Cities with the most four-star deals are, in top to bottom order of number of hotels: Las Vegas, Atlanta, Dallas, Orlando, Minneapolis, St. Louis, Chicago, Detroit, Salt Lake City and Reno-Tahoe.

Cities with the greatest spread between the best published list price and the opaque price are Detroit, with a $58 spread, Dallas ($52), Chicago ($47), Atlanta ($45), Minneapolis ($39), Orlando ($37), Las Vegas ($35), St. Louis and Salt Lake City ($32), and Reno-Tahoe ($27).

In some ways, I was surprised that the spreads were as low as they were. My experience has been that opaque buying cuts the price of a four-star hotel by a lot more than $58, let alone $27.

But the numbers of four-star hotels with sub-$100 rates is seriously distorted by the fact that most hotels in Las Vegas, Orlando and Reno-Tahoe add hidden “resort” and other mandatory fees of up to $40 a day to what they post as their rates. The fees don’t distort the price differentials: You pay the same fees whether you buy at a posted or opaque rate. But the fees can easily put what looks like a $75 room over the $100 mark.

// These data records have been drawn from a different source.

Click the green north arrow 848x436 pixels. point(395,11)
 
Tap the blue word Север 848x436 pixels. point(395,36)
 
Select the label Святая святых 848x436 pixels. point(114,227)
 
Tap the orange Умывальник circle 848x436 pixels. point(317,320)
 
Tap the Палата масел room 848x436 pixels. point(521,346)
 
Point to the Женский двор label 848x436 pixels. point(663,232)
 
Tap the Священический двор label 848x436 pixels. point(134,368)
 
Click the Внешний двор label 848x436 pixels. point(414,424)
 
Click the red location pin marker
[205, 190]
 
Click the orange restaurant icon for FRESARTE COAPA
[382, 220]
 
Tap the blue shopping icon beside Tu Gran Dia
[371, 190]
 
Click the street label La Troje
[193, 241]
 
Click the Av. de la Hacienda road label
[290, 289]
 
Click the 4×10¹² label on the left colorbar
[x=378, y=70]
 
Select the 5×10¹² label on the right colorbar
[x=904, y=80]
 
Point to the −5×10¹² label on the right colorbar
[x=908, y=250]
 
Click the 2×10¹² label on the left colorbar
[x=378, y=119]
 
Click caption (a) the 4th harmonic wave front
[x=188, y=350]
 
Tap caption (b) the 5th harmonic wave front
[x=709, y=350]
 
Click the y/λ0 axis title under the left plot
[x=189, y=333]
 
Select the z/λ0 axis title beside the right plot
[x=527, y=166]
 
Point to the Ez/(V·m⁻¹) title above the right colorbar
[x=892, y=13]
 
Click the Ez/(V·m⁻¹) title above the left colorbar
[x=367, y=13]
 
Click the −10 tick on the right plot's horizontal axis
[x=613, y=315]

Digging into these numbers revealed an ugly truth about current hotel markets: The cancer of mandatory fees is spreading, and the Federal Trade Commission’s feeble efforts to police the marketplace are ineffectual. Although the worst offenders originally concentrated in Las Vegas and Hawaii, they’ve invaded other popular visitor centers as well. I checked the 10 cities on Hotwire’s list and a few other important destinations for mandatory fees.

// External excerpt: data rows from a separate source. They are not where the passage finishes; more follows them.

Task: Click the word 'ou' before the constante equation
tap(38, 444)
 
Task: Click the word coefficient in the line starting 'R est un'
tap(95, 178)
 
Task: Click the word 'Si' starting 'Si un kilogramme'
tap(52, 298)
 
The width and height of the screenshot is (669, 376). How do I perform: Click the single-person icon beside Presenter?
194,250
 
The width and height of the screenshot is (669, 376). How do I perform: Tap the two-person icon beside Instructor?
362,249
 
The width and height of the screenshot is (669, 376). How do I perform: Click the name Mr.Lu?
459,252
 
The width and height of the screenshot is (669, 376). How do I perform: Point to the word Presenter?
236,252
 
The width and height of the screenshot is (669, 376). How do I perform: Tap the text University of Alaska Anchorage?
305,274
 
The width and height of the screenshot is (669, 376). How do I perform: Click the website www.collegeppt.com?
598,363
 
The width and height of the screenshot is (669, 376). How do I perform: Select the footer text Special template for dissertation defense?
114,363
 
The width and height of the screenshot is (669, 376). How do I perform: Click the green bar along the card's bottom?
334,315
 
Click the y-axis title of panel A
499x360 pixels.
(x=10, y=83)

Many or even most hotels add mandatory fees in Anaheim/Disneyland, Aspen, Atlantic City, Las Vegas, Myrtle Beach, Orlando/ Disney World, Reno-Tahoe and Scottsdale, Ariz. Resortfees.com also shows fees in Biloxi, Miss., plus scattered resorts in California and Texas.

On the other hand, I found no added mandatory fees in Branson; Burlington, Vt.; Gatlinburg, Tenn.; Jackson Hole, Wyo.; Mendocino, Calif.; New Orleans; or Newport Beach, Va.

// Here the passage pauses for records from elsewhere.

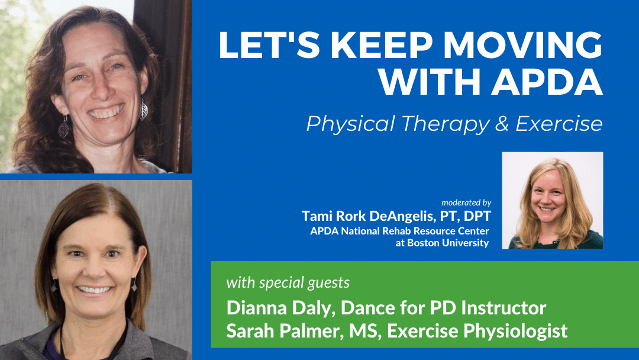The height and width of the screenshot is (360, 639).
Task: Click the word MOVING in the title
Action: [x=522, y=45]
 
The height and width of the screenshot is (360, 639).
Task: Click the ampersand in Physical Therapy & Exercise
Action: [x=502, y=124]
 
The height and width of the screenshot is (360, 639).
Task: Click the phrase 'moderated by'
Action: [x=466, y=202]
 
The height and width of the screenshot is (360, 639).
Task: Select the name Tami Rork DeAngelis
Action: [x=369, y=216]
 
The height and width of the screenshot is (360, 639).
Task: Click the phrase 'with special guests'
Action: [x=288, y=282]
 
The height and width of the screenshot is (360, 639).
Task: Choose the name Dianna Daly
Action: [x=279, y=308]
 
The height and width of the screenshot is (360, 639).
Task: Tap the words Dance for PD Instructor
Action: [x=443, y=308]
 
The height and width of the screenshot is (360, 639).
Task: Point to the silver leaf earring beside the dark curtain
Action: [x=143, y=110]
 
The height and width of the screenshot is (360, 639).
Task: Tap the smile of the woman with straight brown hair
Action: [x=94, y=290]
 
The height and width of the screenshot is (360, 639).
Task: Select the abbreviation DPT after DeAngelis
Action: [x=477, y=216]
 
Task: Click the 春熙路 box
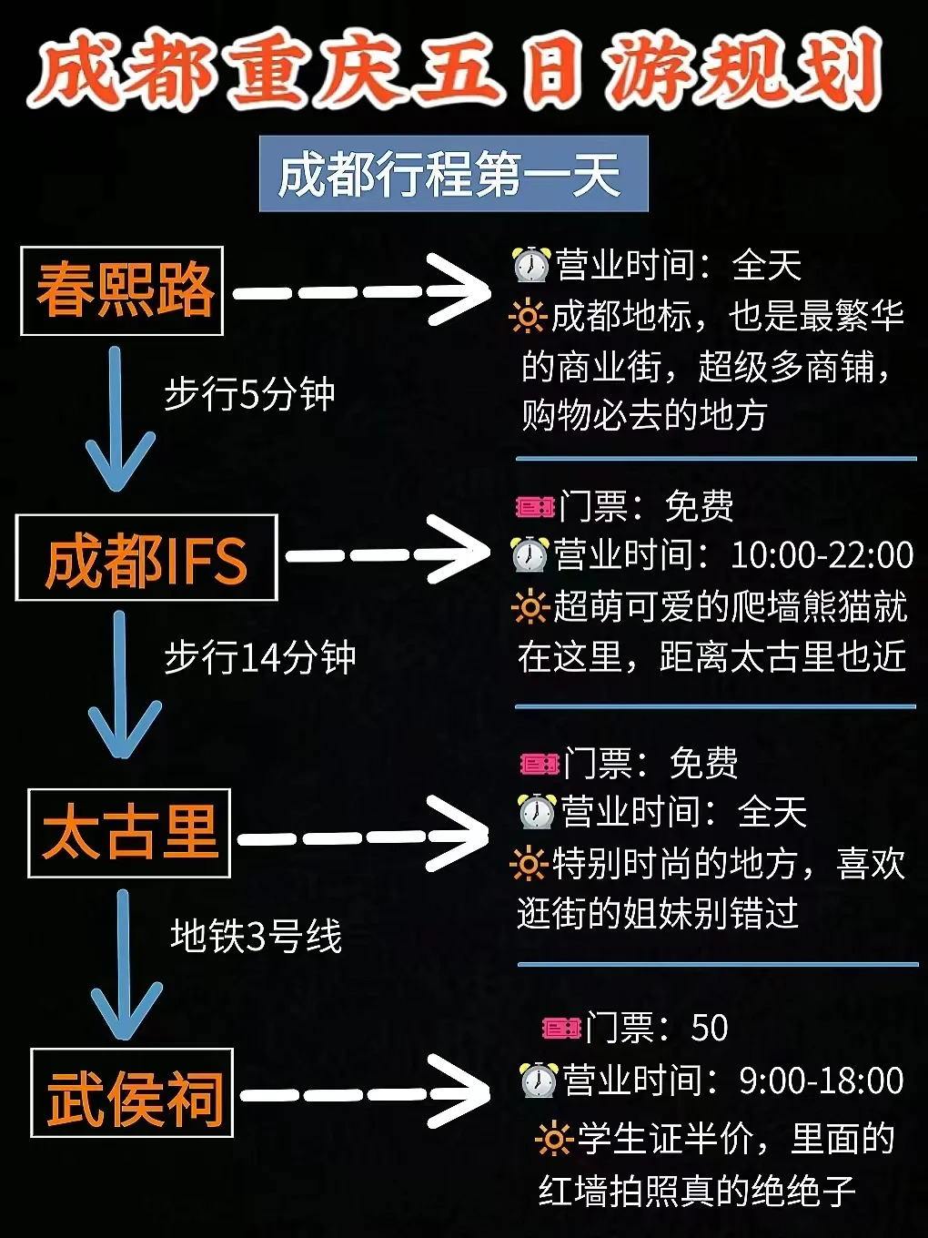pyautogui.click(x=122, y=290)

One of the most galling aspects of this problem is that almost everybody who looks at the scam buys into the hotels’ phony excuses for the fees. The hotels generally put forth a laundry list of services the fees supposedly cover - Wi-Fi, a daily newspaper, a bottle of water in the room, access to gym facilities and such. Because the lists are plausible, people fall into the trap of accepting the correspondence between fees and individual services; they analyze the problem in terms of whether or not those services are worth the fees.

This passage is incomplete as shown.